Supervised Learning
Regression, classification; linear models, SVMs, decision trees, ensembles
Supervised learning trains a model on labelled examples — input-output pairs — so it can predict outputs for new inputs. It is the most common ML paradigm, covering both regression (continuous output) and classification (discrete output).
Key Points
- Regression: predict a continuous value (house price, temperature, stock return)
- Classification: predict a category (spam/not-spam, cat/dog/bird, cancer/benign)
- Linear Regression: fits a line (or hyperplane) minimising squared error
- Logistic Regression: outputs a probability between 0 and 1 (despite the name, it is a classifier)
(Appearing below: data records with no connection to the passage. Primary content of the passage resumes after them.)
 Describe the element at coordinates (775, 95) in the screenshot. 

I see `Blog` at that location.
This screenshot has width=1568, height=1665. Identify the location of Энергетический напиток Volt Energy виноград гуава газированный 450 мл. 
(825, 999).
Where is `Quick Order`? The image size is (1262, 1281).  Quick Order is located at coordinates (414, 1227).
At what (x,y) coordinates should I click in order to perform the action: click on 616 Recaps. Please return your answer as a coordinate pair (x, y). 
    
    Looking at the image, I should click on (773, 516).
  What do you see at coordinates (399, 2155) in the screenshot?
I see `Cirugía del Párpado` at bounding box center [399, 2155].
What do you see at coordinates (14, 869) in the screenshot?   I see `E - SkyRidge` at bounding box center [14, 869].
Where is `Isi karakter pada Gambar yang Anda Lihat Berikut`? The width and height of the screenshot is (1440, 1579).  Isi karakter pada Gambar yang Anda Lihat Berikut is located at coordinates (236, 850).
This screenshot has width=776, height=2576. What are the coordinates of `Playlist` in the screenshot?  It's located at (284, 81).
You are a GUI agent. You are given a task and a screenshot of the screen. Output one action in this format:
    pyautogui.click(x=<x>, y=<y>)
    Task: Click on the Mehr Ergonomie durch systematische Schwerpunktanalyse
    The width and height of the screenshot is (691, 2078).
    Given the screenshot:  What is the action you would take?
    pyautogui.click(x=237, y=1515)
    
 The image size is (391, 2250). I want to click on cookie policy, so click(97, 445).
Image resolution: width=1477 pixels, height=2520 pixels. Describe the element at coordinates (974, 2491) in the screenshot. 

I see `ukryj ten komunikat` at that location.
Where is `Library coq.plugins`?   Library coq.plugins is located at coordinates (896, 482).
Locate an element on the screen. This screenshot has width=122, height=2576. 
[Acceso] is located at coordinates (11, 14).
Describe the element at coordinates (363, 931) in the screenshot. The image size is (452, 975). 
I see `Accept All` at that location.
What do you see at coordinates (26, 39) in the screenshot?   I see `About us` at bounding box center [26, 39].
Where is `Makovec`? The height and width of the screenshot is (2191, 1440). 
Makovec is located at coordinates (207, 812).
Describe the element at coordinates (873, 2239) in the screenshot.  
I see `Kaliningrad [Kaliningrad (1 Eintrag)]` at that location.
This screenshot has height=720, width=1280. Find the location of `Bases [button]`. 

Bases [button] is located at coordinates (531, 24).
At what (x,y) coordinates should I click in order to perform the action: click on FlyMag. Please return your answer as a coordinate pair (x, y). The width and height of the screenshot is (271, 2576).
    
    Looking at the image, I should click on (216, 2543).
- Decision Trees: hierarchical if-else splits on feature values; interpretable but prone to overfitting
- Random Forest: ensemble of decision trees; reduces variance by averaging predictions
- Gradient Boosting (XGBoost, LightGBM): builds trees sequentially, each correcting prior errors
- Support Vector Machine (SVM): finds optimal separating hyperplane; good for small datasets
- k-Nearest Neighbours (kNN): classifies based on the k most similar training examples
| Algorithm | Type | Strengths | Weaknesses |
|---|---|---|---|
| Linear Regression | Regression | Fast, interpretable | Only linear relationships |
| Logistic Regression | Classification | Probabilistic output, fast | Linear decision boundary |
| Decision Tree | Both | Interpretable, no scaling | Overfits easily |
| Random Forest | Both | Robust, handles missing data | Slow, hard to interpret |
| XGBoost | Both | State-of-art on tabular data | Many hyperparameters |
| SVM | Classification | Effective in high dimensions | Slow on large datasets |
Real-World Example
Gradient Boosted Trees (XGBoost) won dozens of Kaggle competitions and are used in production by banks for credit scoring, retailers for demand forecasting, and hospitals for readmission risk prediction.